In employment discrimination cases, claims of unfavorable employment practices resulting from an employer's policy have ordinarily been considered under disparate impact analysis. That analysis, as it evolved from Griggs v. Duke Power Co., 401 U.S. 424, 28 L. Ed. 2d 158, 91 S. Ct. 849 (1971), is directed to facially neutral policies which have a disparate impact on a particular race, sex or age group. Where the employment policy or practice is not facially neutral, it is considered discriminatory treatment. Although an intent to discriminate is a necessary ingredient of a discriminatory treatment case, the Supreme Court has never required or suggested that plaintiffs who have proven a facially discriminatory policy must make a separate showing of intentional discrimination. Thus in City of Los Angeles Department of Water & Power v. Manhart, 435 U.S. 702, 55 L. Ed. 2d 657, 98 S. Ct. 1370 (1978), the Court held that a requirement that female employees contribute more to a pension fund than male employees constituted discriminatory treatment, without any intimation that there was a need to make a separate finding of intent to discriminate. Indeed, an intent to discriminate in the sense used by the majority in this case as "motivated by any discriminatory animus," Majority Typescript op. at 12, was patently absent in Manhart since the unequal pension contributions had been established because women as a group do in fact live longer than men. Similarly, in Phillips v. Martin Marietta Corp., 400 U.S. 542, 27 L. Ed. 2d 613, 91 S. Ct. 496 (1971) (per curiam), the Court held an employment policy refusing to hire women with preschool-age children constituted discriminatory treatment notwithstanding the fact that "no question of bias against women as such was presented." Id. at 543. It remanded for consideration whether the employer could satisfy the statutory bona fide occupational qualification defense, but significantly did not remand so that the employer could show absence of intent to discriminate.
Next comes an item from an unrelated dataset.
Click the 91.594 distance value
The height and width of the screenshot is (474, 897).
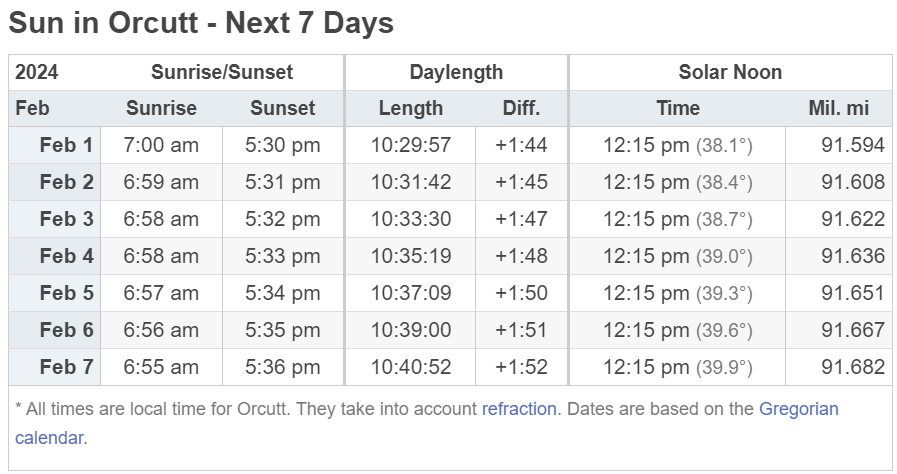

In cases of facially discriminatory policy, the policy itself establishes the intent necessary to show discriminatory intent.
If GM had a policy that it would only hire applicants who were less than 40 years old, I assume we would hold that this facially discriminatory policy showed discriminatory treatment as a matter of law and would not submit to the jury the issue of intentional discrimination. There might be a jury issue on whether a statutory defense applied, but not on whether plaintiff had satisfied the requirement to show intentional discrimination. As in the Title VII cases, intent would be supplied by the policy itself. Similarly, if GM had a policy that it would insulate employees under 40 years of age from any layoff, again there would be no intentional discrimination issue to submit to the jury. Should this legal principle change merely because GM framed its policy in terms of favoring GMI students (who were all under 40) rather than in terms of favoring them qua their age? If a statute were directed at roses, and a grower described its flower as a fragrant multipetaled red bloom grown on a branch with thorns, is the flower any less a rose? Gertrude Stein would have rejected that suggestion with dispatch.
In some circumstances, there might be a jury issue as to whether a policy similar to GM's policy was discriminatory. In this case because the testimony of the GMI president concedes, and GM does not deny, that the GMI student group was exclusively under 40 years of age, see note 4 supra, the GM policy should be treated as facially discriminatory and there was no issue of intentional discrimination to submit to the jury. The focus of the majority's opinion should have been on whether GM has any defense or justification for that policy.
Instead of analyzing along this route, the majority predicates its analysis on the language from McDonnell Douglas Corp. v. Green, 411 U.S. 792, 36 L. Ed. 2d 668, 93 S. Ct. 1817 (1973), establishing a presumption which assists plaintiffs in making out a prima facie disparate treatment case. The order and allocation of proof referred to in McDonnell Douglas has little applicability in this case. The prima facie case recognized in McDonnell Douglas is useful for those plaintiffs who have difficulty finding direct evidence of discrimination. There is no indication in that opinion or its progeny that it establishes the exclusive method of proving discriminatory treatment. Direct evidence of discrimination obviously would suffice. Similarly, a facially discriminatory policy satisfies the requisite proof.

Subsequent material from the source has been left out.